#### Records for this task ####

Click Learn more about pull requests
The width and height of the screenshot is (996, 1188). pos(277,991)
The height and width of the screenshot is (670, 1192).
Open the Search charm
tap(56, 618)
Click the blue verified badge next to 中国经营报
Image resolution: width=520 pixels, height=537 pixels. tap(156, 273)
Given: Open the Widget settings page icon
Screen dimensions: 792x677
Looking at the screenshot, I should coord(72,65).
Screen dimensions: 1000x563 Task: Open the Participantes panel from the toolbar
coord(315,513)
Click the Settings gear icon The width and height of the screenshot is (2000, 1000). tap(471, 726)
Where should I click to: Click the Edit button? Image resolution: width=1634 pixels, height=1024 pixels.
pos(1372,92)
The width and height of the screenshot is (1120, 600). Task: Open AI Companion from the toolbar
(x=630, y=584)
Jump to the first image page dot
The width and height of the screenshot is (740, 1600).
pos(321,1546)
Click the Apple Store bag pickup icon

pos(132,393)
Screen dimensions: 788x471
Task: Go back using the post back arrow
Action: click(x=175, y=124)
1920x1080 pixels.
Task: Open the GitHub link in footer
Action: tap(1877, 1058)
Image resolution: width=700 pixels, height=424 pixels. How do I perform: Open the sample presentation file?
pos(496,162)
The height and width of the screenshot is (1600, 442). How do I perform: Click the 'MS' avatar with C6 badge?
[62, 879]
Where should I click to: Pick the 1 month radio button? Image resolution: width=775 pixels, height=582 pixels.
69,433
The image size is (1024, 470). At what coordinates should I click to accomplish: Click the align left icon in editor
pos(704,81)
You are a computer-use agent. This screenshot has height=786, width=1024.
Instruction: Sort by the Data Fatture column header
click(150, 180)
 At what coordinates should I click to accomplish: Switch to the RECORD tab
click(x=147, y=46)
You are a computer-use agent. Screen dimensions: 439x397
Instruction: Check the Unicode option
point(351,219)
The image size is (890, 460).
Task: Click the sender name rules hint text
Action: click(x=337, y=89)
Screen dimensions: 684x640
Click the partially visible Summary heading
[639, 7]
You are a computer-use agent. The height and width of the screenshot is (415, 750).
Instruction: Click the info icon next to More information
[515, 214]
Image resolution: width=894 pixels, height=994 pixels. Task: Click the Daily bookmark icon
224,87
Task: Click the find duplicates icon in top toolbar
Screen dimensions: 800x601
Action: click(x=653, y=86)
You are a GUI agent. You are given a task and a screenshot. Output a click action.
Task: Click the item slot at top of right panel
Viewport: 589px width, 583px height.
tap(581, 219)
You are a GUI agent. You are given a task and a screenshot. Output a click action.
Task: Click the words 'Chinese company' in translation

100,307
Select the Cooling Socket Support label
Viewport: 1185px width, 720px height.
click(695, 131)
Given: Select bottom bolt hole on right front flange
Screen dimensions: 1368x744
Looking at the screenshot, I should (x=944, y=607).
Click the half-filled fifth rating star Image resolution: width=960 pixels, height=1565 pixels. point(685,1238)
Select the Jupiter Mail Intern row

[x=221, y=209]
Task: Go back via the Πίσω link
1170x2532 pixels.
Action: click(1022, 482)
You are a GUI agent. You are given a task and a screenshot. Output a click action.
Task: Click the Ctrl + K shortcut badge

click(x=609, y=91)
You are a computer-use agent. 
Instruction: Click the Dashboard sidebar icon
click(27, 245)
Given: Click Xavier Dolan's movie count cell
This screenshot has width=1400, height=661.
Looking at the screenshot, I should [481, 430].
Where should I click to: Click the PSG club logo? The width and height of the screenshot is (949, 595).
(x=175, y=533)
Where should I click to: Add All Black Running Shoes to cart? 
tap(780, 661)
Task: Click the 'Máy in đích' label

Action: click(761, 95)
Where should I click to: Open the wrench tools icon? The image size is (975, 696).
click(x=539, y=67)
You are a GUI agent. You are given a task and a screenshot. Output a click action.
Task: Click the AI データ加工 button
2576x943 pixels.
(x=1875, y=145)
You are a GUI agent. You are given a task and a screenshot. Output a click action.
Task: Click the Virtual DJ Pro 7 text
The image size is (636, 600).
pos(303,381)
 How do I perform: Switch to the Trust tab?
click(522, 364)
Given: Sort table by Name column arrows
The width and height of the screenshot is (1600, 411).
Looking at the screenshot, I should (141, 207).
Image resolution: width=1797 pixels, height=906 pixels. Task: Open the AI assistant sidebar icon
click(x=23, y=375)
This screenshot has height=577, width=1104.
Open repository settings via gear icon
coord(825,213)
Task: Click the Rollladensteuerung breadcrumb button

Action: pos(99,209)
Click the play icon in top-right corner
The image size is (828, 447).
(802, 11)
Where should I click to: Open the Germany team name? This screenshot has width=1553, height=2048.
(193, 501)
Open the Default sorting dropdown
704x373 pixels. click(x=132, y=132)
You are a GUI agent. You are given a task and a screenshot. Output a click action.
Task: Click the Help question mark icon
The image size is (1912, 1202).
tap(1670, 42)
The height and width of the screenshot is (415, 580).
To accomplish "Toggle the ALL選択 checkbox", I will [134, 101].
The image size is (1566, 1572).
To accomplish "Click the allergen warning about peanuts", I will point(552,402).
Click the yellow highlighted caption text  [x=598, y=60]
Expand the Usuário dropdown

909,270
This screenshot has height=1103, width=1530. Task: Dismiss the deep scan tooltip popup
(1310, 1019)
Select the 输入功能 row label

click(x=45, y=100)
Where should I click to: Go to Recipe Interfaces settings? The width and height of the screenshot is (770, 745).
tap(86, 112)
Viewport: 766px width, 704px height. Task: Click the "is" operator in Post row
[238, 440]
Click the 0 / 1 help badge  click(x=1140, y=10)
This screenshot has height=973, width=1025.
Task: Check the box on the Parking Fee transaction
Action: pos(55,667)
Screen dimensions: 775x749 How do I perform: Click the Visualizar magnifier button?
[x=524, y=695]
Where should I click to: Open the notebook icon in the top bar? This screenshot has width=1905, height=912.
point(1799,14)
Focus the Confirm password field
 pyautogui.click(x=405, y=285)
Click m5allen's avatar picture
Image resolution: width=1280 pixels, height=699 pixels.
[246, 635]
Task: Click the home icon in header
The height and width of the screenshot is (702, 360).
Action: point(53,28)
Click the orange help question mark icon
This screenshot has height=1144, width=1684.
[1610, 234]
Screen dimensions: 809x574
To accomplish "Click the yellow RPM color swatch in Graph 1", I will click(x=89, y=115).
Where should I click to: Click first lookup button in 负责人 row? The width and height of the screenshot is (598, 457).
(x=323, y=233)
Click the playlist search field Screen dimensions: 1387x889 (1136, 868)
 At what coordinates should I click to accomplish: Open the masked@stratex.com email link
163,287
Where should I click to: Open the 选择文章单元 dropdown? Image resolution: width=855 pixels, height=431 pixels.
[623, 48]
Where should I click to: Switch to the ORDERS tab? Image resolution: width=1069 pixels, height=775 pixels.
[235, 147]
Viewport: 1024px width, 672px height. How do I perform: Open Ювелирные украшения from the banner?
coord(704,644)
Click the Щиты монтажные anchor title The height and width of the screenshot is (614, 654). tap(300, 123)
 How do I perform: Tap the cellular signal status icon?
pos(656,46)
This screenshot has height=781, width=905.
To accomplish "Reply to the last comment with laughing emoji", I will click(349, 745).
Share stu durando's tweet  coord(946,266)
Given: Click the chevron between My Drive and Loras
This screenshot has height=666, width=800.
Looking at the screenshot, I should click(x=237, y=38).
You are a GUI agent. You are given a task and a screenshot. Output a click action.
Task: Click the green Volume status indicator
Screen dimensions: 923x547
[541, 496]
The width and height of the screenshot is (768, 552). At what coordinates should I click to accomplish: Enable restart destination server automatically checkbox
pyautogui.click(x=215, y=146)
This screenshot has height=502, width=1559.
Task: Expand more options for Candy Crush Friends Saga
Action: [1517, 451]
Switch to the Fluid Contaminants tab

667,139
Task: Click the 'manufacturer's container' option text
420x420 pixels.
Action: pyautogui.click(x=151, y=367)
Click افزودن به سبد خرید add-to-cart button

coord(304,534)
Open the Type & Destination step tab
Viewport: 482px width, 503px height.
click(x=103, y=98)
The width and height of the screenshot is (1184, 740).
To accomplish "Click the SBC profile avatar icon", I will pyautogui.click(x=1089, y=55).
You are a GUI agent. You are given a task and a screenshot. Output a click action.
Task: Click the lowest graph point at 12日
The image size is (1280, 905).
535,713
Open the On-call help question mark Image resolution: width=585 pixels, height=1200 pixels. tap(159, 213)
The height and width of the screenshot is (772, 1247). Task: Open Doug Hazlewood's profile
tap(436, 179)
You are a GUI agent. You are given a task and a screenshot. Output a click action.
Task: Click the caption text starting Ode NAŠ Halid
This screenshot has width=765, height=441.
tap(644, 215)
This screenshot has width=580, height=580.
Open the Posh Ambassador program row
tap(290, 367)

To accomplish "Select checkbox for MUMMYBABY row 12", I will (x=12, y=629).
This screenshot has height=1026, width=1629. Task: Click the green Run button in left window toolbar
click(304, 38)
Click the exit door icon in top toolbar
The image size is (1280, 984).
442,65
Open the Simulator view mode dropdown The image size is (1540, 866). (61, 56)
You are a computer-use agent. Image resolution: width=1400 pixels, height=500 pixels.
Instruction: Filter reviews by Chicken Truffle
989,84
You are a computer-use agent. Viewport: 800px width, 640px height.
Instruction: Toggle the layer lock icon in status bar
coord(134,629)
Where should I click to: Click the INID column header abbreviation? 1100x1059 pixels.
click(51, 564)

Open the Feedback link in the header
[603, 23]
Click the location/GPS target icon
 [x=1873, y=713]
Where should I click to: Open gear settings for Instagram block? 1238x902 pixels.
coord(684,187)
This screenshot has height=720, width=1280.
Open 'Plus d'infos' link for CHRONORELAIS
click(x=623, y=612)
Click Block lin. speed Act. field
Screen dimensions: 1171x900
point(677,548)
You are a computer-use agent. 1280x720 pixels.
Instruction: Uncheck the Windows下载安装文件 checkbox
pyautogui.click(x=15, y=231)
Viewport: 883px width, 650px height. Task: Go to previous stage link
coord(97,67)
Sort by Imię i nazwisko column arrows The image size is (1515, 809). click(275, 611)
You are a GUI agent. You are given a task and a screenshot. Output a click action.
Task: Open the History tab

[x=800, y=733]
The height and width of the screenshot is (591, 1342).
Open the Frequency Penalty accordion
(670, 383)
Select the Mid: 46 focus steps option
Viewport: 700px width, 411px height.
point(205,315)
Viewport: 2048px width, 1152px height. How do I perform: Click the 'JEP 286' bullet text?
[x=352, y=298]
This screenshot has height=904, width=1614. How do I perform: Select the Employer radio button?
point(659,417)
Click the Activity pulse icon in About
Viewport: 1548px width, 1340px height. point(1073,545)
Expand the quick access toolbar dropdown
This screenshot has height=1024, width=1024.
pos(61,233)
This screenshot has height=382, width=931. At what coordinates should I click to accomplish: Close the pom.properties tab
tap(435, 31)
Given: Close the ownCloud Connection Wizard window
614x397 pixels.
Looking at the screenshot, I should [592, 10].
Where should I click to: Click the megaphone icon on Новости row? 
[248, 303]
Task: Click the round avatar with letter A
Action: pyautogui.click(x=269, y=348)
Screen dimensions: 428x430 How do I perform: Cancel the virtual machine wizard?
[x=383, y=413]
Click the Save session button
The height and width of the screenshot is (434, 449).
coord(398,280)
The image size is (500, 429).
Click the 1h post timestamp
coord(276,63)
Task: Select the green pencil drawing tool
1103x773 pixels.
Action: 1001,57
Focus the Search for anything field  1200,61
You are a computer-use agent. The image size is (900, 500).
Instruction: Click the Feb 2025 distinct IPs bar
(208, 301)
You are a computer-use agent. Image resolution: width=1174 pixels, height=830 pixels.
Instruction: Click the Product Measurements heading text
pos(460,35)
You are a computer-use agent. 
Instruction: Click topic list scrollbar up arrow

####

Task to complete
Would you please repeat exactly the lines above, starting at the line with "How do I perform: Switch to the Trust tab?" and stopping at the line with "This screenshot has height=577, width=1104.", both included?

Answer to the exercise
 How do I perform: Switch to the Trust tab?
click(522, 364)
Given: Sort table by Name column arrows
The width and height of the screenshot is (1600, 411).
Looking at the screenshot, I should (141, 207).
Image resolution: width=1797 pixels, height=906 pixels. Task: Open the AI assistant sidebar icon
click(x=23, y=375)
This screenshot has height=577, width=1104.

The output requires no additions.